### EXERCISE BRIEF
In the listing that follows, the lines starting at the one containing "Where should I click to: Open the green" and ending at the one containing "Screen dimensions: 497x385" are to be returned exactly, both boundary lines included, and no others.

━━━ DATA TO PROCESS

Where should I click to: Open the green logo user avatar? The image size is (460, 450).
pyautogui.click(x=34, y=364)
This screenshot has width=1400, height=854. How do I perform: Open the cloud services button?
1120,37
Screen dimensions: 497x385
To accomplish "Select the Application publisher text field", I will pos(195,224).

━━━━━━
━━━ DATA TO PROCESS

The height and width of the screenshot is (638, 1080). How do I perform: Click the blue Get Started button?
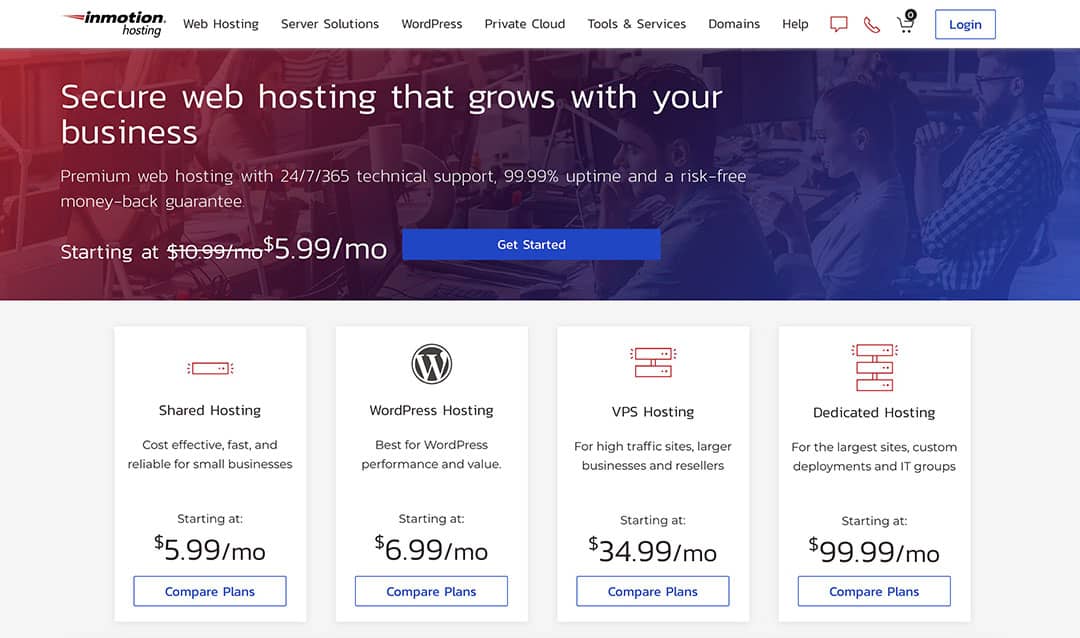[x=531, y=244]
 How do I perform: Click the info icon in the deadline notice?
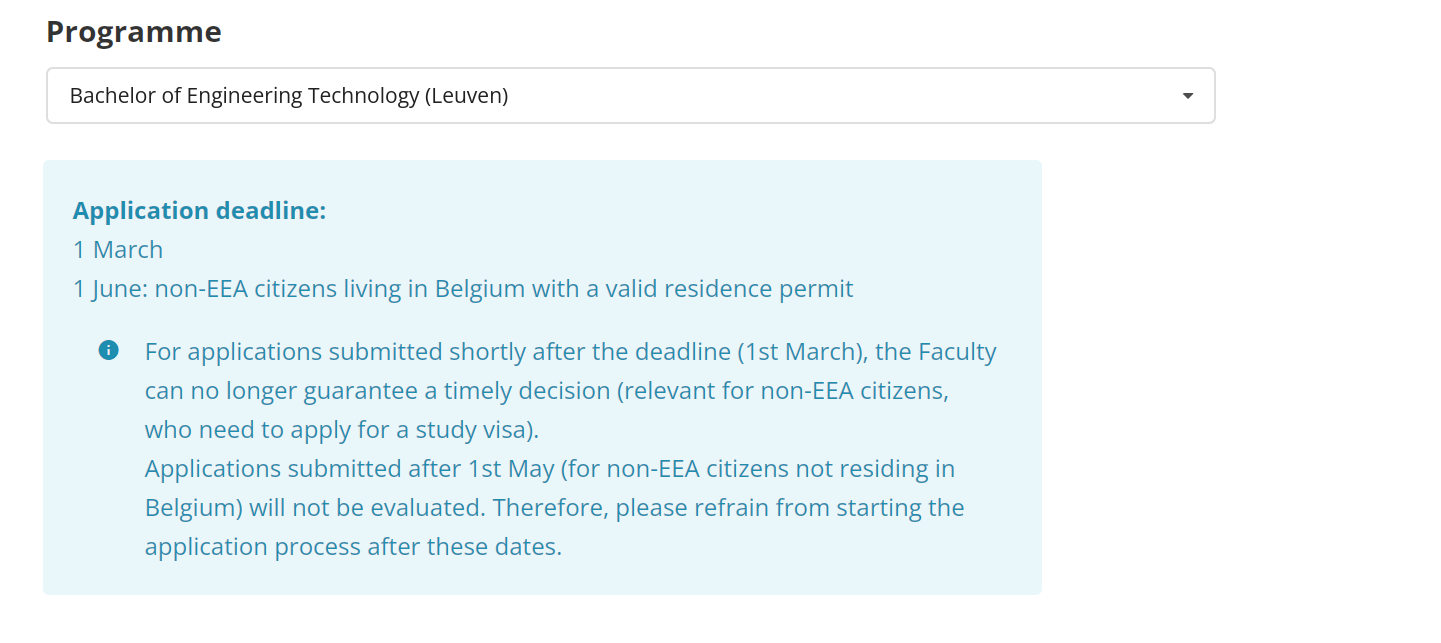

━━━━━━
━━━ DATA TO PROCESS

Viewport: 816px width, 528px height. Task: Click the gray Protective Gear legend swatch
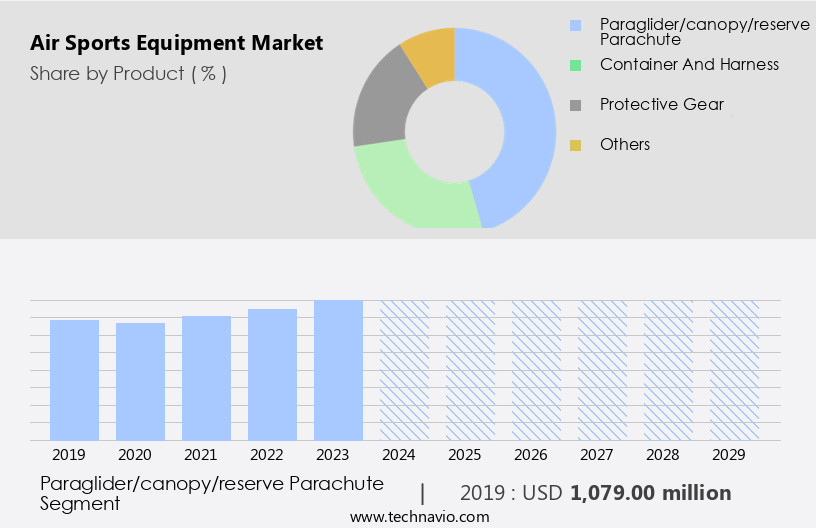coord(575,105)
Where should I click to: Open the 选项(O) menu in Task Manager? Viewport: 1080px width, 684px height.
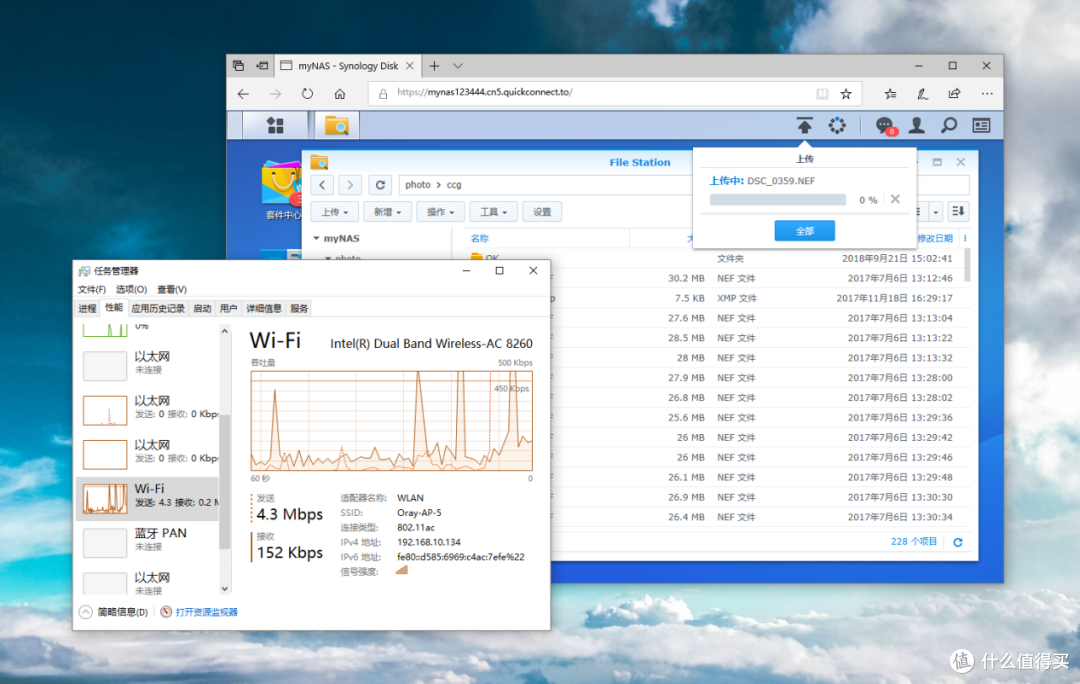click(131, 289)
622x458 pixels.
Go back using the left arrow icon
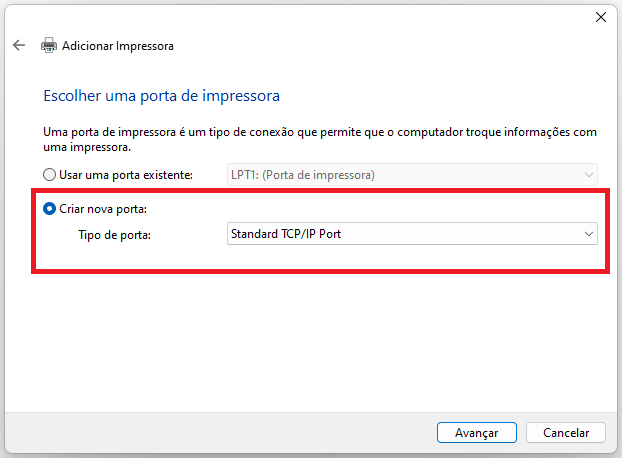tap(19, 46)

━━━━━━

### TASK ANSWER
Where should I click to: Open the green logo user avatar? The image size is (460, 450).
pyautogui.click(x=34, y=364)
This screenshot has width=1400, height=854. How do I perform: Open the cloud services button?
1120,37
Screen dimensions: 497x385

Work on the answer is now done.